Financial experts predict the RBA will lower the cash rate to around 3.35% by the end of 2025. Combined with the major political parties both announcing ambitious housing policies to attract voters, economists are tipping significant price growth that could boost property returns considerably over the next one to two years.
RBA Cash Rate Target (And pre-COVID averages)

Source: Cotality (previously known as CoreLogic)
One of Australia's leading housing analysts has forecast prices will rise as much as 15% under the home ownership policies of both Labor and the Coalition.
"They're both inflationary. You need to model this stuff up but for a finger-into-the-wind guess, you would see prices rise 8-15 per cent, 12 months after the policies were enacted," SQM Research managing director Louis Christopher told The Australian Financial Review.
Former Reserve Bank of Australia governor Ian Macfarlane has echoed these concerns, stating bluntly that both parties' policies would push up demand for housing and cause prices to rise. "They are stoking up the demand side, which will mainly show up in higher prices," Macfarlane said.
Economists consistently point out that neither side's policies would meaningfully boost supply in the short term while both packages would significantly increase housing demand – a combination that historically leads to price appreciation and creates prime conditions for strategic property investment.
What's Next: 2025 Shapes Up as a Property Turning Point
The Australian housing landscape stands at what many experts call an inflection point, with key economic signals coming together to create positive momentum.

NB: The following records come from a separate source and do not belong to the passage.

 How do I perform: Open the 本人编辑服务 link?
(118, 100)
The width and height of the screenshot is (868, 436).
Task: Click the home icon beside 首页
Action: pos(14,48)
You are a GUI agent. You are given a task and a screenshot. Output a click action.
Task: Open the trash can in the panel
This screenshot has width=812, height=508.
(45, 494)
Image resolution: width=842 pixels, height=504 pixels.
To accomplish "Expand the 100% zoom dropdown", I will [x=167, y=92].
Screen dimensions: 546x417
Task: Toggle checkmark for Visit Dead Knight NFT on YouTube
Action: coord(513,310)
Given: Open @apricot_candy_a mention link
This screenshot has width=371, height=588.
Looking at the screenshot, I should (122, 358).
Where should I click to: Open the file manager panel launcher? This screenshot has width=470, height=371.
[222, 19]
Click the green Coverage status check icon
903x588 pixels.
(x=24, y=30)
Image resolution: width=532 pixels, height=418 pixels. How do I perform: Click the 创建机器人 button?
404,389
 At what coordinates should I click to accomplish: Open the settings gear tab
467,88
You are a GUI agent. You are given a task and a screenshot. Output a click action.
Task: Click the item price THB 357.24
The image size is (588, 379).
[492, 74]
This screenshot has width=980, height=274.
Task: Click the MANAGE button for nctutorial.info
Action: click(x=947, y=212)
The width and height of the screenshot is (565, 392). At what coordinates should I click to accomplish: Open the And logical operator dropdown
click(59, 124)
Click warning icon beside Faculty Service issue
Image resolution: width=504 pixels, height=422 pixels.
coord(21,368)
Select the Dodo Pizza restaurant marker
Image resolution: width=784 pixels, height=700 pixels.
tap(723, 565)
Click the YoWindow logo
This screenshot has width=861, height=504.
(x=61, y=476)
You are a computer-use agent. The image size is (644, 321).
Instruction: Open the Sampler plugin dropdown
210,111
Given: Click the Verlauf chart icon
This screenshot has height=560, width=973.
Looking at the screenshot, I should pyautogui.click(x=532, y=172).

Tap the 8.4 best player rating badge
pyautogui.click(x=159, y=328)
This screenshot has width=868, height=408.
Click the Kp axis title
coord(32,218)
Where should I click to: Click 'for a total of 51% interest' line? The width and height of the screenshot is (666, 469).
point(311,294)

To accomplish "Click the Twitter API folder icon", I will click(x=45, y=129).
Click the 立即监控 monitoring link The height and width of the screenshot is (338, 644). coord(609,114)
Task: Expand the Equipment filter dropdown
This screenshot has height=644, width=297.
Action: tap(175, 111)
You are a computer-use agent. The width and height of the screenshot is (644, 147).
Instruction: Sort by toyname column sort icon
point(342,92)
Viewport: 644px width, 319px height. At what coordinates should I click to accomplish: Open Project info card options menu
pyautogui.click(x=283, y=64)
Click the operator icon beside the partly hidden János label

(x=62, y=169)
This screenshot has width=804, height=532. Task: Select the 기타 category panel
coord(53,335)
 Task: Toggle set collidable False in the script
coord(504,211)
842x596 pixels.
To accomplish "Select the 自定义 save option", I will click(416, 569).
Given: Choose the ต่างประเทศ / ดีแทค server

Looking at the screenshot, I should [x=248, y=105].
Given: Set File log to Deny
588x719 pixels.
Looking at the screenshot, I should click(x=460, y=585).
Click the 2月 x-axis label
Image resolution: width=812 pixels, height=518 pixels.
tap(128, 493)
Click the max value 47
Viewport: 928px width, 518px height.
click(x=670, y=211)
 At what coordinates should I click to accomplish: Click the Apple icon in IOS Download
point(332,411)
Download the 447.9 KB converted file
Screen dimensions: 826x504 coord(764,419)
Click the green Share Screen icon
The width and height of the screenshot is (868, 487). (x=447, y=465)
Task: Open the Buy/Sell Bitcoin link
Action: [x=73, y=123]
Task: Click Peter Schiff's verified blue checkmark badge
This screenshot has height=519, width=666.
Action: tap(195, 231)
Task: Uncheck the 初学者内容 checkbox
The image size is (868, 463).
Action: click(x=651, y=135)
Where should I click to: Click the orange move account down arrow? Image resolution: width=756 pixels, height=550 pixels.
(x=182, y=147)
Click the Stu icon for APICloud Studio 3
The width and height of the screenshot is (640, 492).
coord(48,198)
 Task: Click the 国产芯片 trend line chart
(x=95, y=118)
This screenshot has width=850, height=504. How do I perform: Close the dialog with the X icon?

There are now are positive signs of the market cycle reaching a turning point.
National Dwelling Value Index

Source: Cotality (previously known as CoreLogic)
Given housing supply is constrained, and development construction costs are high, it’s likely that supply will continue to remain low throughout 2025. On the demand side, with inflation finally back within the RBA's comfort zone, home values rising for three straight months, federal policies boosting the demand-side, and several interest rate cuts expected, 2025 is shaping up as the year we transition from a restrictive high-rate environment. Looking at these factors together, it’s likely we will see improved investor borrowing capacity and favourable conditions for buyers, which could drive property prices throughout 2025.